_WHAT YOU WILL DO_. Return the entries in full, exactly as they were written.

_EXTRACTED DATA_.
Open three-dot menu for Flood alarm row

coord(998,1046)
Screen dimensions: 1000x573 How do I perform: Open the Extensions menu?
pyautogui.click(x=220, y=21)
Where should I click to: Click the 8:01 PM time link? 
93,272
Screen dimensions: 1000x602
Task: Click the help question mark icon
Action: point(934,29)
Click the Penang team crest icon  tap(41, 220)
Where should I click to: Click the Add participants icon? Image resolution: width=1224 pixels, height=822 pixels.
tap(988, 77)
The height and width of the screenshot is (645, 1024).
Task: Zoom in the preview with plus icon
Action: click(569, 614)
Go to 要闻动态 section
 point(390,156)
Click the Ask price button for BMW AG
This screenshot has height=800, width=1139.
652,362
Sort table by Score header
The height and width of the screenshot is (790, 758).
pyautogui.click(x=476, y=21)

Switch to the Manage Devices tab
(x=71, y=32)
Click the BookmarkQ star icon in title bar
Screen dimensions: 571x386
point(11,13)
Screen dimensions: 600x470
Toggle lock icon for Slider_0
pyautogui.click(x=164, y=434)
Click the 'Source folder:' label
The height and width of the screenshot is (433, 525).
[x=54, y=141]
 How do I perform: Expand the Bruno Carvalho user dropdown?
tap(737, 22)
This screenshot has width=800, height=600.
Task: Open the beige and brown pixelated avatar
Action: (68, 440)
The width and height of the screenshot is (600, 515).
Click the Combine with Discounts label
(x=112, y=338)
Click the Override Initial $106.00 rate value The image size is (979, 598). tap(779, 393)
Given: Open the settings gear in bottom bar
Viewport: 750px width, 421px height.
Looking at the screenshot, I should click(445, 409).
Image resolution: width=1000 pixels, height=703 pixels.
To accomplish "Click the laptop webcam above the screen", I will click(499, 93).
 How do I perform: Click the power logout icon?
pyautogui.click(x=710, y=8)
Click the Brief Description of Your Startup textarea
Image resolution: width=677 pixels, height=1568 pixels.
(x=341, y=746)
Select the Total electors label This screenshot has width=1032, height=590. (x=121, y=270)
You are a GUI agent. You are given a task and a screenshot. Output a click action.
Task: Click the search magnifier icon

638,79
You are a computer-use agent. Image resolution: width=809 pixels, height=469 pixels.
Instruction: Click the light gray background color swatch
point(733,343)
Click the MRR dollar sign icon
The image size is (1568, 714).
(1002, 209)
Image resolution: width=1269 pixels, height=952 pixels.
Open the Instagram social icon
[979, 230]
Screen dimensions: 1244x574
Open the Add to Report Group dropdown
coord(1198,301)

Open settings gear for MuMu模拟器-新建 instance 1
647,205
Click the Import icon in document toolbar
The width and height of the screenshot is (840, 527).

_OUTPUT FOR THIS EXERCISE_.
Open three-dot menu for Flood alarm row

coord(998,1046)
Screen dimensions: 1000x573 How do I perform: Open the Extensions menu?
pyautogui.click(x=220, y=21)
Where should I click to: Click the 8:01 PM time link? 
93,272
Screen dimensions: 1000x602
Task: Click the help question mark icon
Action: point(934,29)
Click the Penang team crest icon  tap(41, 220)
Where should I click to: Click the Add participants icon? Image resolution: width=1224 pixels, height=822 pixels.
tap(988, 77)
The height and width of the screenshot is (645, 1024).
Task: Zoom in the preview with plus icon
Action: click(569, 614)
Go to 要闻动态 section
 point(390,156)
Click the Ask price button for BMW AG
This screenshot has height=800, width=1139.
652,362
Sort table by Score header
The height and width of the screenshot is (790, 758).
pyautogui.click(x=476, y=21)

Switch to the Manage Devices tab
(x=71, y=32)
Click the BookmarkQ star icon in title bar
Screen dimensions: 571x386
point(11,13)
Screen dimensions: 600x470
Toggle lock icon for Slider_0
pyautogui.click(x=164, y=434)
Click the 'Source folder:' label
The height and width of the screenshot is (433, 525).
[x=54, y=141]
 How do I perform: Expand the Bruno Carvalho user dropdown?
tap(737, 22)
This screenshot has width=800, height=600.
Task: Open the beige and brown pixelated avatar
Action: (68, 440)
The width and height of the screenshot is (600, 515).
Click the Combine with Discounts label
(x=112, y=338)
Click the Override Initial $106.00 rate value The image size is (979, 598). tap(779, 393)
Given: Open the settings gear in bottom bar
Viewport: 750px width, 421px height.
Looking at the screenshot, I should click(445, 409).
Image resolution: width=1000 pixels, height=703 pixels.
To accomplish "Click the laptop webcam above the screen", I will click(499, 93).
 How do I perform: Click the power logout icon?
pyautogui.click(x=710, y=8)
Click the Brief Description of Your Startup textarea
Image resolution: width=677 pixels, height=1568 pixels.
(x=341, y=746)
Select the Total electors label This screenshot has width=1032, height=590. (x=121, y=270)
You are a GUI agent. You are given a task and a screenshot. Output a click action.
Task: Click the search magnifier icon

638,79
You are a computer-use agent. Image resolution: width=809 pixels, height=469 pixels.
Instruction: Click the light gray background color swatch
point(733,343)
Click the MRR dollar sign icon
The image size is (1568, 714).
(1002, 209)
Image resolution: width=1269 pixels, height=952 pixels.
Open the Instagram social icon
[979, 230]
Screen dimensions: 1244x574
Open the Add to Report Group dropdown
coord(1198,301)

Open settings gear for MuMu模拟器-新建 instance 1
647,205
Click the Import icon in document toolbar
The width and height of the screenshot is (840, 527).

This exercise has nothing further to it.